Management of Novex believes that the rent paid by it under this lease agreement
is less than the fair market value of similar office space in the surrounding
area.

     Novex's subsidiary, Novex Canada operates from a facility housing its
executive offices and a 12,500 square foot manufacturing facility located at
2525 Tedlo Street, Unit B, Mississauga, Ontario, Canada L5A 4A8, 905-566-0716.
This facility is divided into the three areas: 2,500 square feet is allocated to
offices and a research laboratory; 4,000 square feet is dedicated to the
manufacturing of Novex's Novacrete line of cementitious concrete repair products
and the remaining 6,000 square feet is used to manufacture the Fiberforce line
of polypropylene fibers and for inventorying finished goods. The Canadian
facility is subject to a five year lease commencing on May 1, 1997 and expiring
on April 30, 2002. There is no option to renew the lease. The annual lease
payments are $62,500 (CAN). Management of Novex believes that the rent paid by
it under this lease agreement is less than the fair market value of similar
space in the surrounding area. This operating plant currently runs at
approximately 30% of its capacity on a two shift level.

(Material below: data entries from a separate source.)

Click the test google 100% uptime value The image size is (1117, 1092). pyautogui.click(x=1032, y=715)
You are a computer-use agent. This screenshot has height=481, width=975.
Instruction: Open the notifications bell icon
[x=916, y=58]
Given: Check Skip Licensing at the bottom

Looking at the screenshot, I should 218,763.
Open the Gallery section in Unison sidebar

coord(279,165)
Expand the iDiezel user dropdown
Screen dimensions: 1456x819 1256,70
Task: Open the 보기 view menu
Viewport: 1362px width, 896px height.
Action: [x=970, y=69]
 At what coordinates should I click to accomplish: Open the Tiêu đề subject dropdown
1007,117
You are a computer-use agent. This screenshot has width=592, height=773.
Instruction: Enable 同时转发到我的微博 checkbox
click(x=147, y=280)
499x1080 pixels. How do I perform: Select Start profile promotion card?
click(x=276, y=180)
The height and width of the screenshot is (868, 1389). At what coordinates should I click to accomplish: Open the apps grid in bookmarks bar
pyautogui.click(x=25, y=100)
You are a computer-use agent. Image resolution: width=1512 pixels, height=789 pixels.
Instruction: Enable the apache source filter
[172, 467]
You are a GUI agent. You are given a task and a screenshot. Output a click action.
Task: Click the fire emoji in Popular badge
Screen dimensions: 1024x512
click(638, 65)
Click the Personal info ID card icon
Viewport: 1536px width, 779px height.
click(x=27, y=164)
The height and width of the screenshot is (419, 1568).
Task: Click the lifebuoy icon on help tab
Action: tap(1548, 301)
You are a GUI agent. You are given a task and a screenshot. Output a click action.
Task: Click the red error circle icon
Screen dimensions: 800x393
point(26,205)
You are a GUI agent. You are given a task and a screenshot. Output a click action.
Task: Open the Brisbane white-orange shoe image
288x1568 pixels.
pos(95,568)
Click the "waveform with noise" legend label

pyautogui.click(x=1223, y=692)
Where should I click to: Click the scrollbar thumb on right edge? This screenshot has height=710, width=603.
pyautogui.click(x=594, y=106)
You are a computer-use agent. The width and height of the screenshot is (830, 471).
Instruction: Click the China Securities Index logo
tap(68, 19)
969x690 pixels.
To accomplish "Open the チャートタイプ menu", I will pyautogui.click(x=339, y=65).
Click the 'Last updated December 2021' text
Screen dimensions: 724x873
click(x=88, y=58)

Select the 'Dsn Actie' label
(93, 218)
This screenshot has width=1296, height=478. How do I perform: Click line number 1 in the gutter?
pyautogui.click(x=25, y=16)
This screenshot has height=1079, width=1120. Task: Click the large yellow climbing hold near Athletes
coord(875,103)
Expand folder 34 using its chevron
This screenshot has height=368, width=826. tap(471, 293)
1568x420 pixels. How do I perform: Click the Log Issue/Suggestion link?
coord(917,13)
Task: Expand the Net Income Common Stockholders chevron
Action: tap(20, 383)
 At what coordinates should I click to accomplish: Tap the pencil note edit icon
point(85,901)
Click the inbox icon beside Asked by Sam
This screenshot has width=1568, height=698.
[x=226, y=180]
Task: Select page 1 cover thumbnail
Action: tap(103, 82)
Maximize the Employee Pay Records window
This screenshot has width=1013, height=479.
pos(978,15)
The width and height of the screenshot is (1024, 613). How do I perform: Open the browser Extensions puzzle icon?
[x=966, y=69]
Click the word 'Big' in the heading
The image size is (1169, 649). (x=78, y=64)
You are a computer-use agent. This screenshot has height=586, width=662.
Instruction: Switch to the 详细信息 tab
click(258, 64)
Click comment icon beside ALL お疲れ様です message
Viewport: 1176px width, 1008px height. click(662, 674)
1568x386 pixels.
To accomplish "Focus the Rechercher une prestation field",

     Management believes that the facilities used by it in the operation of its
business are adequately covered by insurance and are suitable and adequate for
their respective purposes.

     w.   Number of Employees

     As of January 2000, Novex, on a consolidated basis, employed thirteen (13)
full-time employees. Of the 13 employees, eight are located in Novex's principal
executive offices and manufacturing facility in Clifton, New Jersey, and five
are located at Novex's operating subsidiary, Novex Canada. Of the 13 employees,
six persons are in management positions, six persons are in plant operations and
one person occupies an administrative assistant position. With the Por-Rok
acquisition, Novex now has a collective bargaining agreement with the plant
personnel in Clifton. Novex has not experienced any work stoppages as a result
of labor disputes and considers its employee relations to be good.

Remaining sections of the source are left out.